SOA is a method of linking resources on demand. In an SOA, resources are made available to other processes on the network as independent services that can be accessed in a standardized way. This provides for more flexible loose coupling of resources than in traditional systems architectures. But while there has been much hype, there are few companies that have real evidence of having successfully implemented SOA.
Standard Life, however, claims that it has exposed 250 business processes as services, any of which could be reused by other applications as they all conform to the XML standard and the company’s own design pattern and support framework. The infrastructure is in turn built on top of IBM’s Websphere platform and DB2 Universal Database, running on IBM eServer p690 systems and zSeries mainframes.

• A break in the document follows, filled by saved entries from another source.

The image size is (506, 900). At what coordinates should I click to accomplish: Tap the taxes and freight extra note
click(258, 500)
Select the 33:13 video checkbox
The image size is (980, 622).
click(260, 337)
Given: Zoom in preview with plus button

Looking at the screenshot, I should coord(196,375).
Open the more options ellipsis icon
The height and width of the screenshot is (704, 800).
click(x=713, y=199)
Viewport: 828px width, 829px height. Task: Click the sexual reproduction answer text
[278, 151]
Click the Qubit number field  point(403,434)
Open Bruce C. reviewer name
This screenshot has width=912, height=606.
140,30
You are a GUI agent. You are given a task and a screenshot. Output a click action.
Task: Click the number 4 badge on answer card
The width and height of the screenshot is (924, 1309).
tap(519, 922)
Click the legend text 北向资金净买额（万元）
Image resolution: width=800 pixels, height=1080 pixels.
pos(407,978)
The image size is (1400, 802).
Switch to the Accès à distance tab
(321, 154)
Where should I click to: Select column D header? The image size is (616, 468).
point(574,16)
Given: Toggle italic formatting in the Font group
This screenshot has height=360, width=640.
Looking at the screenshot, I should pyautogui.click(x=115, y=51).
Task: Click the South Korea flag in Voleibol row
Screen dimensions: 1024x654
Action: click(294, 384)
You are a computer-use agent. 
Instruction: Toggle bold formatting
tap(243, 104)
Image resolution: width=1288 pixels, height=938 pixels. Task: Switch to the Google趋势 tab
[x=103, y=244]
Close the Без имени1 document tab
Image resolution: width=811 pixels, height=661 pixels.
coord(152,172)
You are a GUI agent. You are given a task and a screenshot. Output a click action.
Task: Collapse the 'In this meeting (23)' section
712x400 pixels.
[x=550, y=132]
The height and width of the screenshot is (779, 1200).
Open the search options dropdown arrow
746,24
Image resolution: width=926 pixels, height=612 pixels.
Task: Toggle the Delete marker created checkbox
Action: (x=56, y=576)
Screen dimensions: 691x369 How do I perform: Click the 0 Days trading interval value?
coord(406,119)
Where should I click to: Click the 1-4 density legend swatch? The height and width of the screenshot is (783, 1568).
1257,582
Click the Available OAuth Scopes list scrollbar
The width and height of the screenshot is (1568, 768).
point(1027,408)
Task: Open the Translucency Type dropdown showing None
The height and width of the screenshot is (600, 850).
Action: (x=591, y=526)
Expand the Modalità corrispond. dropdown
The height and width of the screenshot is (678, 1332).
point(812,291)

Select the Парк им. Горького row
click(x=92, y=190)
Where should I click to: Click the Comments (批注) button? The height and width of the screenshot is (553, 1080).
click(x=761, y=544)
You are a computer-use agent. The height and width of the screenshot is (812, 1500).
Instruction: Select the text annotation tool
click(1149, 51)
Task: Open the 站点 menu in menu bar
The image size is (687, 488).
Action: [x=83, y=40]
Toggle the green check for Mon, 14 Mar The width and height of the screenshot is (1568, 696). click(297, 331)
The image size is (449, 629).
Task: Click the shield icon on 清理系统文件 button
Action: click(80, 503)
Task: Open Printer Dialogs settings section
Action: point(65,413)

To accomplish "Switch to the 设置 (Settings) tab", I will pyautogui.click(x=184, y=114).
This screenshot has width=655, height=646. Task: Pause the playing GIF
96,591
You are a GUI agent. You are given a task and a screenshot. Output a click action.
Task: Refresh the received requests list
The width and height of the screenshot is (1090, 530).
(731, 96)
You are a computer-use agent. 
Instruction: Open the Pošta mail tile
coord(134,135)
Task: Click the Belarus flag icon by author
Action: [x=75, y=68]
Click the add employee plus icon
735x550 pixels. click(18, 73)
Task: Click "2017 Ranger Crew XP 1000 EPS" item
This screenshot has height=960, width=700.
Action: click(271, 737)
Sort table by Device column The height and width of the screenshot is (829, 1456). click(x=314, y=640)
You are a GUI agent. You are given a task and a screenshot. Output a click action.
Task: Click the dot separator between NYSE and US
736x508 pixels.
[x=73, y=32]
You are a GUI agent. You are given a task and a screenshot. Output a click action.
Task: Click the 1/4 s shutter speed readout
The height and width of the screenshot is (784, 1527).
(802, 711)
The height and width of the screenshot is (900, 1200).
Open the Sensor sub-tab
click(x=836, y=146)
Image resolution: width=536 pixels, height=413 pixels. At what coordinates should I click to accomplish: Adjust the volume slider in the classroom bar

Standard Life’s application design manager Derek Ireland told ComputerWire that of 250 services, about 123 are used by more than one application, some by three or more applications. There are 70 applications that consume those 250 services.
According to Ireland, this level of reuse of business services has saved the company 2m pounds ($3.8m) in application development costs so far, and the company is still exposing more services, and reusing more, by the day.
But not every business process has been exposed as a service. Today about 40% of Standard Life’s entire applications workload is run on the SOA. According to Ireland, We will not SOA-enable every application. We need to look at existing applications and see where we will get bang for buck [by exposing services].
Ireland said the company has been working on its SOA since 1995, which was before the term was actually coined. At that time the company called its infrastructure hub centric design, and the goal was to build applications by assembling components, and to try and reuse those components when building new applications.
But before 1999, when the company trained its developers in the XML standard, it was only able to produce relatively fine-grained components using Corba and writing components in C++, and to achieve only limited reuse. Since adopting the XML standard, the company has been able to make the services far more coarse-grained, so for example a service might now be a pension quotation, a direct debit authorization, a money laundering check for compliance purposes, or a customer search.
While the company makes extensive use of the XML standard, it has chosen not to use another web services standard aimed at enabling services reuse: Universal Description, Discovery and Integration, a standard that enables companies and applications to find and use web services on a network. To do SOA you don’t need web services with a capital ‘w’ and a capital ‘s’, said Ireland. The most important thing is people and process.
Instead the company stores the web services in an IBM DB2 database, and catalogs them in a Lotus Notes database. The Notes and DB2 databases are linked so they cannot become out of synch. Any developer building a new application first searches the Notes database for reusable services that could save on development time and cost. Standard Life’s Ian Muir, IS analysis and design, added that it has not been difficult to get developers to adopt the SOA approach. They can see it is simpler, faster and cheaper, he said.
Competitors who claim to have real-world examples of SOA in action include BEA, Oracle, Borland, SeeBeyond, webMethods, Tibco, and Compuware.